WRITTEN INSTRUCTION: Rewrite every line of the records below, replacing "dropdown" with "drop-down menu" and leaving everything else unchanged. Omit the pictures from your answer.

MATERIAL FOR THIS EXERCISE:

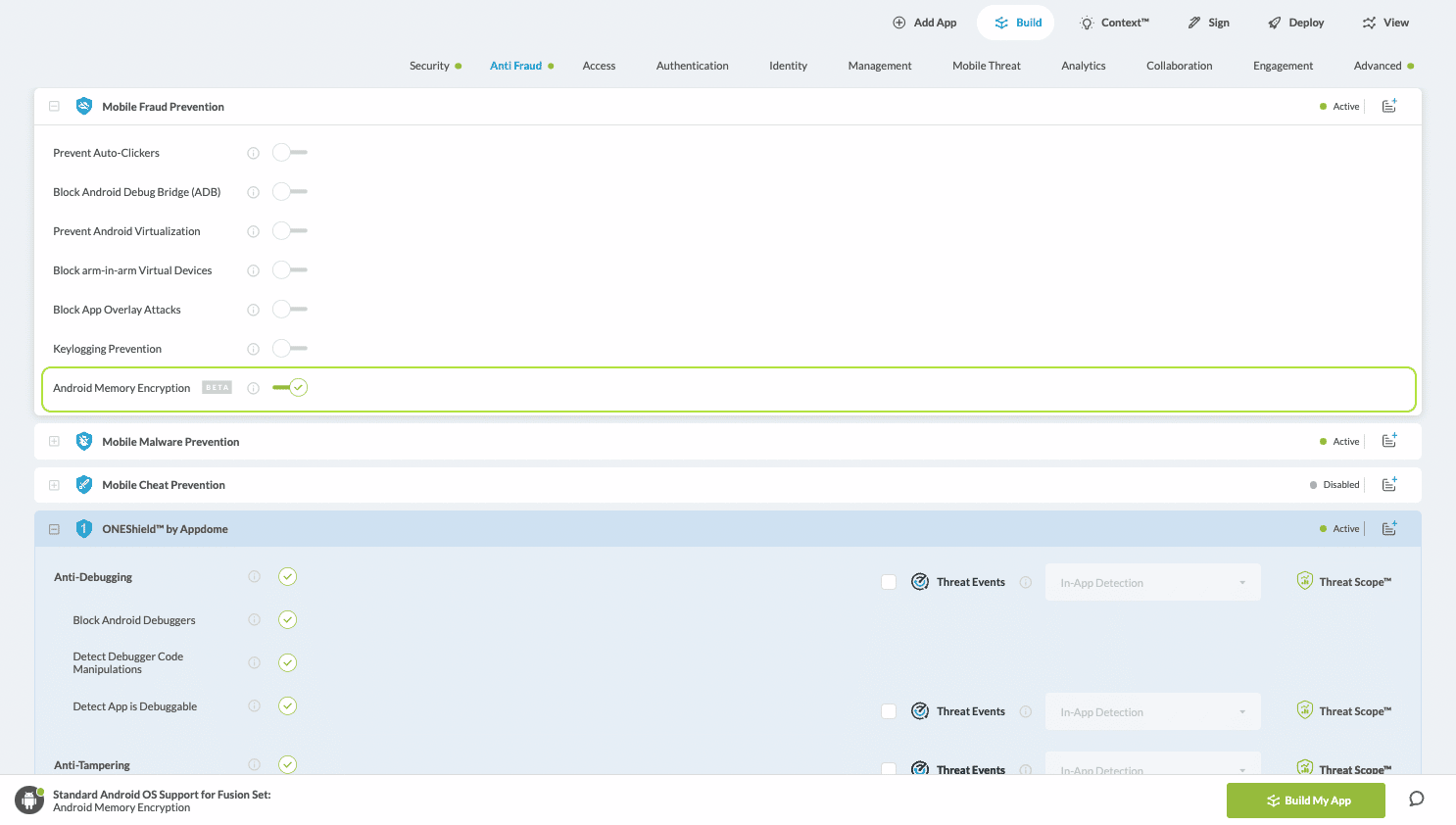Image resolution: width=1456 pixels, height=825 pixels.
Task: Click the Build My App button
Action: pos(1305,801)
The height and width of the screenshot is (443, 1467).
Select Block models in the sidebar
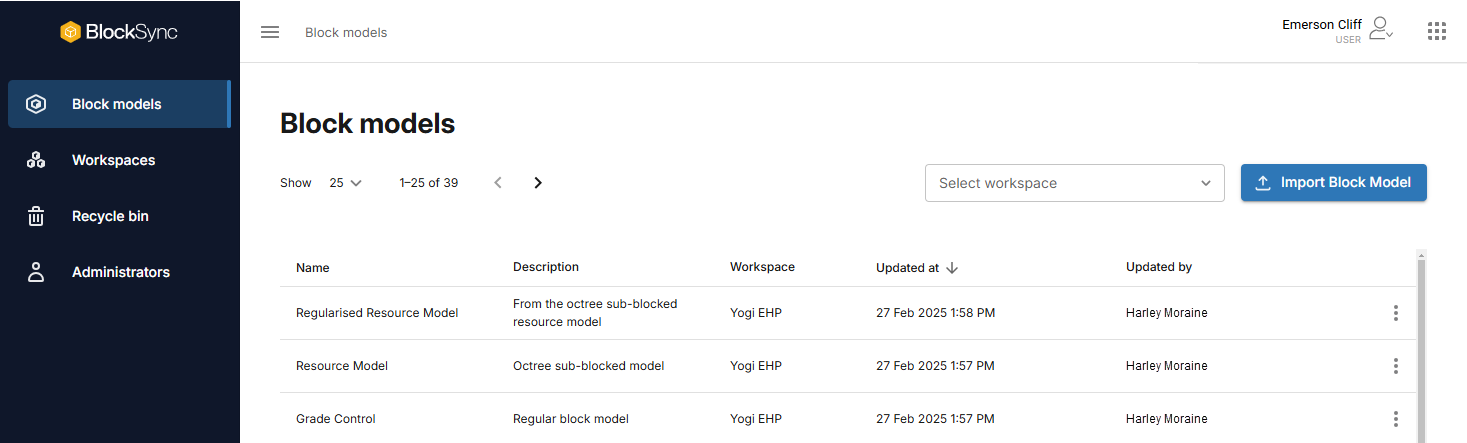tap(120, 104)
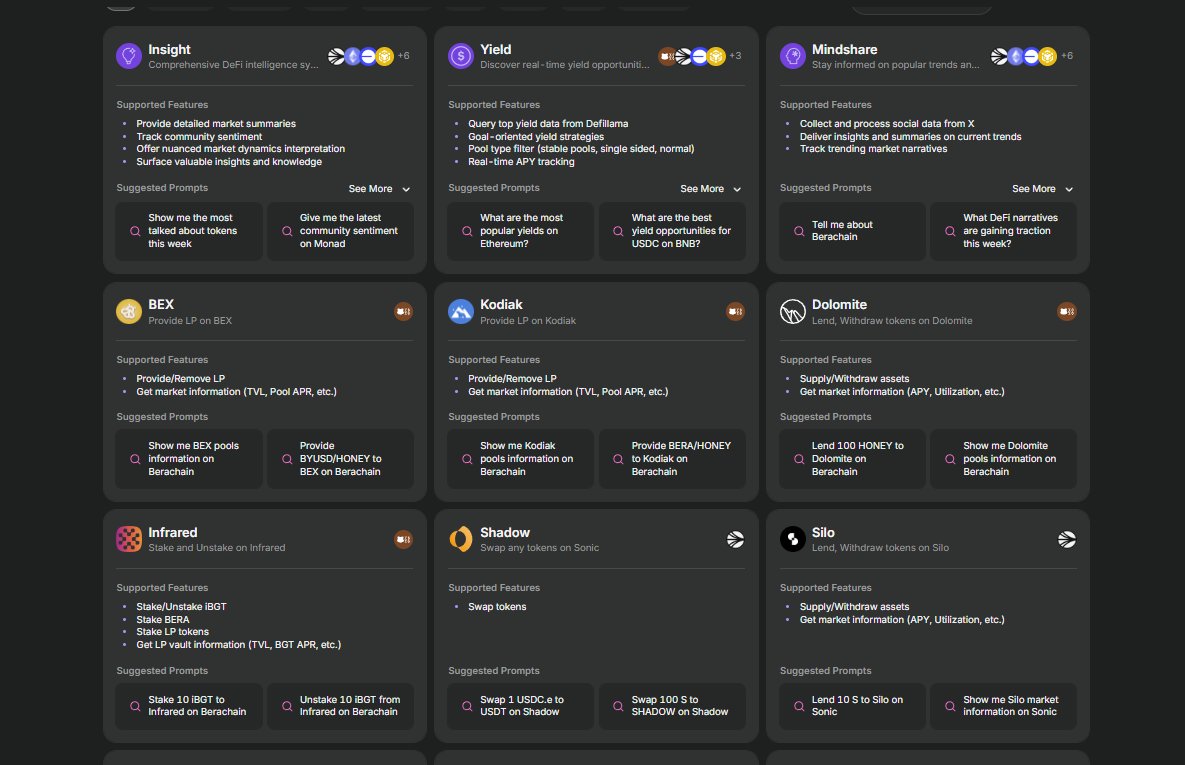Image resolution: width=1185 pixels, height=765 pixels.
Task: Click the BNB chain badge on the Yield card
Action: click(x=716, y=56)
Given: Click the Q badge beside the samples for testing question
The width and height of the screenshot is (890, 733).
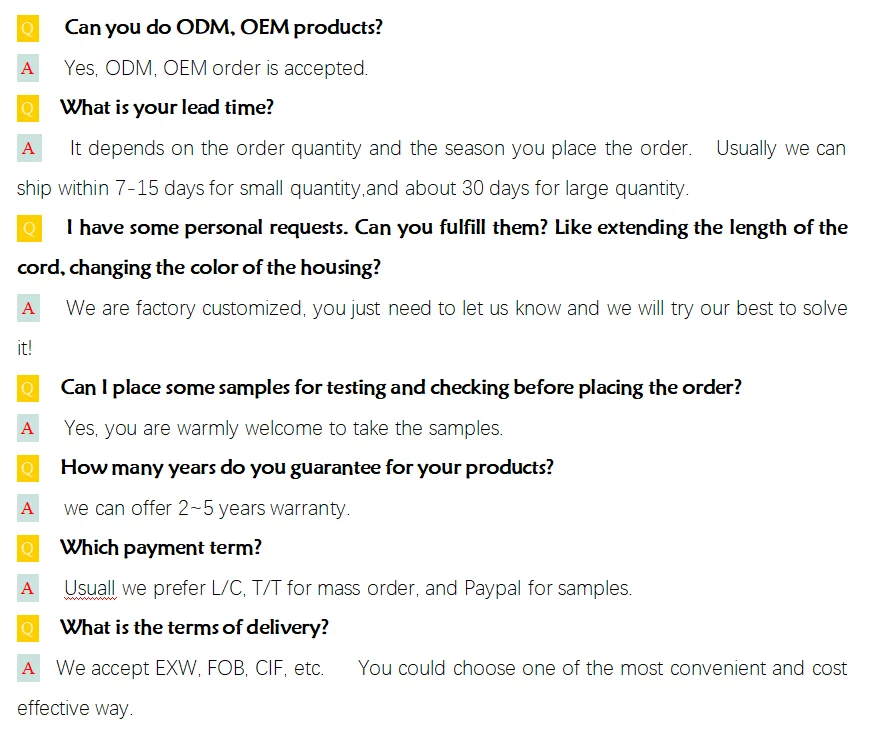Looking at the screenshot, I should coord(28,388).
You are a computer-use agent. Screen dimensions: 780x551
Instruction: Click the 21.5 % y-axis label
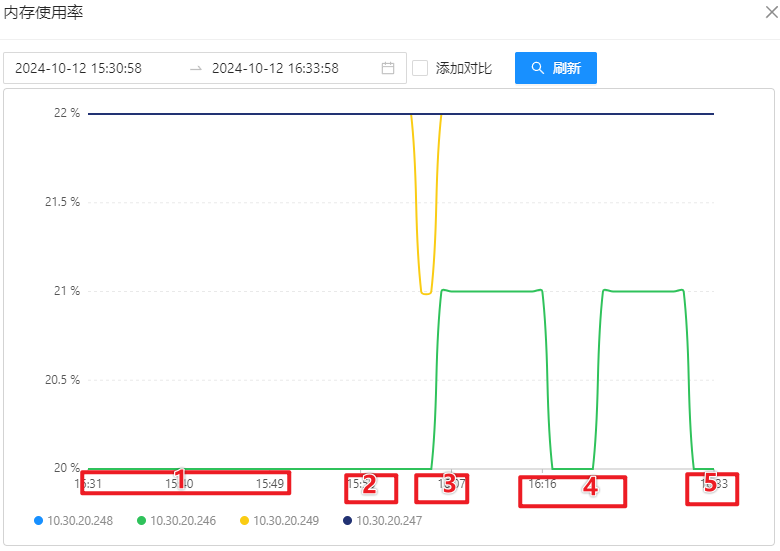point(62,202)
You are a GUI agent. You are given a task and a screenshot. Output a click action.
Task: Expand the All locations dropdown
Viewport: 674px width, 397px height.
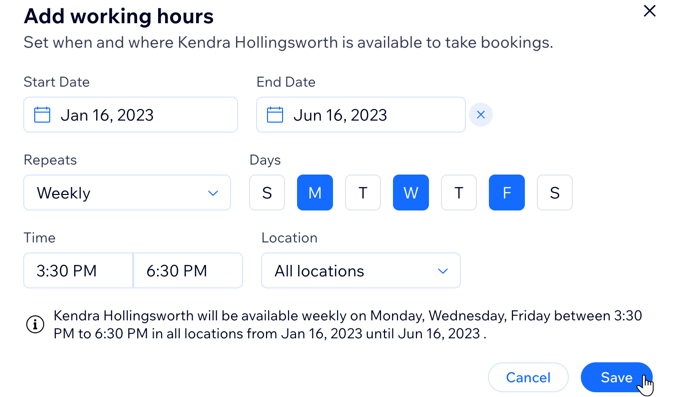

FULL RESPONSE:
Image resolution: width=1456 pixels, height=825 pixels.
Task: Click the Build My App button
Action: pos(1305,801)
The height and width of the screenshot is (443, 1467).
Select Block models in the sidebar
tap(120, 104)
Image resolution: width=1185 pixels, height=765 pixels.
Task: Click the BNB chain badge on the Yield card
Action: click(x=716, y=56)
Given: Click the Q badge beside the samples for testing question
The width and height of the screenshot is (890, 733).
Looking at the screenshot, I should coord(28,388).
You are a computer-use agent. Screen dimensions: 780x551
Instruction: Click the 21.5 % y-axis label
point(62,202)
You are a GUI agent. You are given a task and a screenshot. Output a click action.
Task: Expand the All locations drop-down menu
Viewport: 674px width, 397px height.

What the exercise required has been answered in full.